**Brief 1**
In the cancer care passage, rewrite the stretch from "Both the PMI" through "on: rural health.", replacing "overarching" with "far-reaching".
**Brief 2**
According to the cancer care passage, in how many states will the new NCORP awards from this summer support the expansion of trials to community oncology practices?

**Quoted passage**
In fact, more than a quarter of patients tested have targetable changes—more than twice as many as we expected.

This built on the larger MATCH trial for adult cancers, which grew out of the Precision Medicine Initiative.

Both the PMI and the Cancer Moonshot remain extremely important, overarching efforts for NCI and for all of HHS.

The same kind of focus NCI is going to bring to pediatric cancer has already yielded some success in an another particular health challenge we’re focused on: rural health.

As we’ve ventured into the world of precision medicine, academic medical centers are playing a more and more important role in cancer care—potentially leaving patients in rural areas behind.

Today, there are fewer cancer diagnoses in rural areas than in urban areas, but the overall death rate from cancer is actually higher in rural areas.

But new technology offers ways to improve access to top quality doctors and diffuse knowledge and best practices across the country.

There is no reason why we shouldn’t be able to extend the benefits of, say, incredible cancer doctors at Johns Hopkins to improve care where I’m from, two hours away in rural Maryland.

We believe that with modern technology, a patient’s survival rate should not depend on his or her ZIP code.

Improving rural cancer care has been a focus for NCI under both Director Sharpless and now Acting Director Lowy.

One step in this direction is ensuring cancer patients living in rural areas have access to the latest clinical trials, which is one of the goals of the NCI Community Oncology Research Program, or NCORP.

NCORP just made a new set of awards this summer that will support expansion of trials to community oncology practices in 44 states.

Incredibly, NCORP is now supporting clinical trial work at more than 1,000 affiliates across the country—everywhere from Hawaii to Montana.

I want to mention one final emphasis we’ve put on providing the best possible care for cancer patients: the right-to-try law signed by President Trump in 2018.

The President’s right to-try law is now opening up even more opportunities for patients diagnosed with a broad range of life-threatening diseases or conditions, including cancer, who have exhausted all other approved treatment options and cannot participate in clinical trials.

The kind of healthcare system President Trump envisions for Americans supports every American patient with the personalized care they deserve.

That means giving patients every opportunity possible in their fight against life-threatening diseases, and that’s why the President delivered Americans the right to try.

**Input data**
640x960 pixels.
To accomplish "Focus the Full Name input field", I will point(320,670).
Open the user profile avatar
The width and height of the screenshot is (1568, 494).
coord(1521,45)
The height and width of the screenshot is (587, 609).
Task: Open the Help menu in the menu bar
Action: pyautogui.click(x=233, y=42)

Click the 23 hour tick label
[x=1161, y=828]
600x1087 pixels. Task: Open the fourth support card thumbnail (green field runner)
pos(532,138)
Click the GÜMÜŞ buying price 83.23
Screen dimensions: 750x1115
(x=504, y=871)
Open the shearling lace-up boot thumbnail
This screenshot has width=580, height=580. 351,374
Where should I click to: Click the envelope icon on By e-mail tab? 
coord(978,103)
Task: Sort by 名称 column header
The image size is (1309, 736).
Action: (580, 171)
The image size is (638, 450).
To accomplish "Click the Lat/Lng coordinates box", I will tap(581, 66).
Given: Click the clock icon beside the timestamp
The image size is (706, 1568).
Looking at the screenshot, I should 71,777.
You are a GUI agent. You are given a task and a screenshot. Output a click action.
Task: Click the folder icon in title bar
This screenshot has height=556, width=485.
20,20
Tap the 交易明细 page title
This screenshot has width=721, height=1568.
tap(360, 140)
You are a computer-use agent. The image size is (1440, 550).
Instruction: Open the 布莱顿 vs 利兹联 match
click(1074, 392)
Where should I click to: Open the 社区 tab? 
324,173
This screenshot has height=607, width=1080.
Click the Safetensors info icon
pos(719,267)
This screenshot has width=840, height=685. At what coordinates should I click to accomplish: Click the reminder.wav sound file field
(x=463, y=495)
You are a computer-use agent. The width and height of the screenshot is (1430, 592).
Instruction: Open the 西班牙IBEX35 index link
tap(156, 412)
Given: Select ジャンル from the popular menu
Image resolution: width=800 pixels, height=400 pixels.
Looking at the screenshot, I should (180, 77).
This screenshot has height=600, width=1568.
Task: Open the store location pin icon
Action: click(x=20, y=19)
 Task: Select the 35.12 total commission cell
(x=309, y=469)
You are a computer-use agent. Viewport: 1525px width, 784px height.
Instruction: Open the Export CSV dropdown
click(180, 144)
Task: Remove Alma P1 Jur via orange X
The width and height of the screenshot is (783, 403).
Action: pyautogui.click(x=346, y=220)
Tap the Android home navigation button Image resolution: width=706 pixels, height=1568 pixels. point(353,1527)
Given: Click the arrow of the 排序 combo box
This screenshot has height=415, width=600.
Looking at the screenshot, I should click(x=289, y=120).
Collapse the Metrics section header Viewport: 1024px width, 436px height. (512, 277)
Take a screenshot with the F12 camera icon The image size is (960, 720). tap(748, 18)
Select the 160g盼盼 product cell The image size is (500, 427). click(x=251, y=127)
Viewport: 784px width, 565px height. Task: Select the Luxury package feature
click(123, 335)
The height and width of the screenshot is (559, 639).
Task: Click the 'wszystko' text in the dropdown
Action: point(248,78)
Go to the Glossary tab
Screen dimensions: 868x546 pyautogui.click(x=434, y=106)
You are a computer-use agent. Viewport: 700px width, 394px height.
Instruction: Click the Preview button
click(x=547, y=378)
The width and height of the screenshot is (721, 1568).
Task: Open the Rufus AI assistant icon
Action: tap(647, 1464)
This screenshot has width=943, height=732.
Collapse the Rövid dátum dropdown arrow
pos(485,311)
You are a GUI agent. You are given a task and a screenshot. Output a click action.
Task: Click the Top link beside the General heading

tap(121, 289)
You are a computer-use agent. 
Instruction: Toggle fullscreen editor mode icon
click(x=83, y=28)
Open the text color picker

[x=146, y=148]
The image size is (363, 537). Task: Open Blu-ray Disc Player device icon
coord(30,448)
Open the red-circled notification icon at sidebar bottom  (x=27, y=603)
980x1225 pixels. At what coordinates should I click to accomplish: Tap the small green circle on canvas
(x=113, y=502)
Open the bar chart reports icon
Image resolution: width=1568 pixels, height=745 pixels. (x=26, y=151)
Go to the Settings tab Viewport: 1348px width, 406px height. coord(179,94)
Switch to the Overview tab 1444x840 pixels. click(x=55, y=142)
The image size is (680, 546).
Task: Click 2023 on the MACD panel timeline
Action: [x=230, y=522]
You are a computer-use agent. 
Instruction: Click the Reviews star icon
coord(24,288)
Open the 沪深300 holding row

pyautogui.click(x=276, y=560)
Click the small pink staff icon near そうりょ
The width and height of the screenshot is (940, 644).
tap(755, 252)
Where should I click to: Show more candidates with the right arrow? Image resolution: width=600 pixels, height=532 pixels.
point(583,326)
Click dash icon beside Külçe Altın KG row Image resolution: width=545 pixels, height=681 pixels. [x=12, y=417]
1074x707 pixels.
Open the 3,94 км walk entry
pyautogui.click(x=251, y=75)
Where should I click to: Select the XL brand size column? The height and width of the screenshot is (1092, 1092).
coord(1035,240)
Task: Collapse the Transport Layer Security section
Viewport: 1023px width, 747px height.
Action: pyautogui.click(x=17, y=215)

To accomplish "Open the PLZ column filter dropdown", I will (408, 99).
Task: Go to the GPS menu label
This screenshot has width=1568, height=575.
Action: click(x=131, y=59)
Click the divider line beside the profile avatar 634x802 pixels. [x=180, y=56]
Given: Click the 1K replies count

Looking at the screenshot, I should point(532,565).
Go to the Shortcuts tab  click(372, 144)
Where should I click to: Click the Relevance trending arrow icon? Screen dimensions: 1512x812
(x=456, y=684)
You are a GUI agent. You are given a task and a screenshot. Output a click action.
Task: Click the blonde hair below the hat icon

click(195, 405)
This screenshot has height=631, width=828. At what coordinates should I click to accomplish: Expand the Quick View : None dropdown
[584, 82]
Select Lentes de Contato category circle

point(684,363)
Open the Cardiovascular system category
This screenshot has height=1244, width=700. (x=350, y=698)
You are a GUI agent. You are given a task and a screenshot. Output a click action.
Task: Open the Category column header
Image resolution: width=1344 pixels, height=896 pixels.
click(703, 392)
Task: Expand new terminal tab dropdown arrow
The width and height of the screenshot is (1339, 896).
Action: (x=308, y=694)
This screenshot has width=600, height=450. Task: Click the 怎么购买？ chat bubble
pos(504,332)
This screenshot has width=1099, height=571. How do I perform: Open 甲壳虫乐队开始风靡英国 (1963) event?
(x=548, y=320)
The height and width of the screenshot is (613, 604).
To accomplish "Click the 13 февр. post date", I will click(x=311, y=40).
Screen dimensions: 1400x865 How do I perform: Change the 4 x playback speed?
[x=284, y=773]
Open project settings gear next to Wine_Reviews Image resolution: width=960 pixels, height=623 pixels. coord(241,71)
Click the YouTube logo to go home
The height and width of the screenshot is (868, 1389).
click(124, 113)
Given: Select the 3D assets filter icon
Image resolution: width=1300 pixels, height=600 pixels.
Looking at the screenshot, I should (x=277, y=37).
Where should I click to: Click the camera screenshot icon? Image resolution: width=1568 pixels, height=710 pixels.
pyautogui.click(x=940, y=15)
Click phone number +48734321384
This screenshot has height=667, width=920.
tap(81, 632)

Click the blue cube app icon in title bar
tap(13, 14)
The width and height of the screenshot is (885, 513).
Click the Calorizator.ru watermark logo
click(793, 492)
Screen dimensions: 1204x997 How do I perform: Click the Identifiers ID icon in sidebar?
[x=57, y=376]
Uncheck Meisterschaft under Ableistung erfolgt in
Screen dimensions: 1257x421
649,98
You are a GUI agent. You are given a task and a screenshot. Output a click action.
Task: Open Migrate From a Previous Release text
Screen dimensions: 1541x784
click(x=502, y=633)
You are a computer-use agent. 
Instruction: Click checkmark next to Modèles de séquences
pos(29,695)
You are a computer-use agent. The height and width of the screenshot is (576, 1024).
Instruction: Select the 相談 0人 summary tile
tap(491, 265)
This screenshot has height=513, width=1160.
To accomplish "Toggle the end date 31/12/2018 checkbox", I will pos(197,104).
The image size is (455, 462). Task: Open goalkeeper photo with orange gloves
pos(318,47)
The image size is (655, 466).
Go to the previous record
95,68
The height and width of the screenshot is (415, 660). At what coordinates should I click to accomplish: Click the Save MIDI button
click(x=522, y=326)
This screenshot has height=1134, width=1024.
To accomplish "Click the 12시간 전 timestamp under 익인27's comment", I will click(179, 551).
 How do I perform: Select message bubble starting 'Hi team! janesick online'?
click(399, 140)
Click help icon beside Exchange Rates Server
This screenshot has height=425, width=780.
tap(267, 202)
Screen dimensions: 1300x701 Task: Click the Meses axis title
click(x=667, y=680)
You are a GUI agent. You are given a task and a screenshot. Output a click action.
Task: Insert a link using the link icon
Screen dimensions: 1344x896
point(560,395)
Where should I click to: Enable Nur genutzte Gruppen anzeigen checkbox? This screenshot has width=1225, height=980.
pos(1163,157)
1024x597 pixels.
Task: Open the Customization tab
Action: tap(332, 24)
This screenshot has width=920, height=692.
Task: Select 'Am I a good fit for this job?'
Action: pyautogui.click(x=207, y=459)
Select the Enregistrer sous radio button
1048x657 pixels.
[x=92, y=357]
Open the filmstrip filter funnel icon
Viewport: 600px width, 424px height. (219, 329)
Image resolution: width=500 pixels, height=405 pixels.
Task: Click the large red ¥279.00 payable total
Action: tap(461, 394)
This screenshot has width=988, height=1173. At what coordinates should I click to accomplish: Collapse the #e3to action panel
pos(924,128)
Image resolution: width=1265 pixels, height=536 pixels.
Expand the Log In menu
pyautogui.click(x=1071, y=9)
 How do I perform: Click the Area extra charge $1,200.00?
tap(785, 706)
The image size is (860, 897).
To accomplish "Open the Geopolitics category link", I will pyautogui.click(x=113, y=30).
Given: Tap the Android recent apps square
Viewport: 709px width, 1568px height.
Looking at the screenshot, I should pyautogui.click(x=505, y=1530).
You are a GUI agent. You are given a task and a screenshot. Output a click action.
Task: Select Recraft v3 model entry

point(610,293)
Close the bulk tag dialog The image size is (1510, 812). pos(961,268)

**Task solution 1**
Both the PMI and the Cancer Moonshot remain extremely important, far-reaching efforts for NCI and for all of HHS.

The same kind of focus NCI is going to bring to pediatric cancer has already yielded some success in an another particular health challenge we’re focused on: rural health.

**Task solution 2**
44 states.